I got to the stage where I was like if that fish doesn't get in that goddamn aquarium in the next 5 minutes, I'm going to go fucking spare.
If you can't understand what his Irish slang means from context clues, feel free to use your internet.
Hidris Helba shows up as the only jet black seal in the world because someone at Disney said hey, you know who kids like? Stringer Bell. Hidris just shows up cos Dory needed someone to talk to for 140 seconds before trying to traverse a motorway via raindrops or some bullshit.
Very interesting number he chose here, considering the medium. New term: Freudian Tweet.
Dory's memory problems aren't mocked and Disney go to great pains to say that even people who are a bit different aren't to be made fun of.. ... they shit on all that by making one of Hidris's fellow seals very mentally impaired, and all Hidris does is slag him off and bully him.

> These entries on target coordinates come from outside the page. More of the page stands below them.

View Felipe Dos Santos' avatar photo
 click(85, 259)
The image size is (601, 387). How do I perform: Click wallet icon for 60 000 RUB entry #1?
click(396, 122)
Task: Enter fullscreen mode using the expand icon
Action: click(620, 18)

My son got sick of the movie with about 20 minutes left to go (which turned out to be 40 minutes because Dory.)
Then, because at least this Twitter story has a good three act structure, this happened:
He started doing what seemingly every 3 year old boy loves doing in a pitch-dark movie theater; running around in the dark. I grabbed my kid as he ran by and sat him beside me and said SHHHHHHHH, watch the end of Dory, only to realise it was someone else's child. They immediately started bawling. I was like oh shit child, off you go and they ran up to get their parents. I located my real son and grabbed him and legged it. Nah kid, Dory's fine, she's back in the sea, let's just go before Dada has to sign a register for the rest of his life. MCBRIDE OUT.
So, you heard it here, guys. "Finding Dory" makes you accidentally kidnap kids.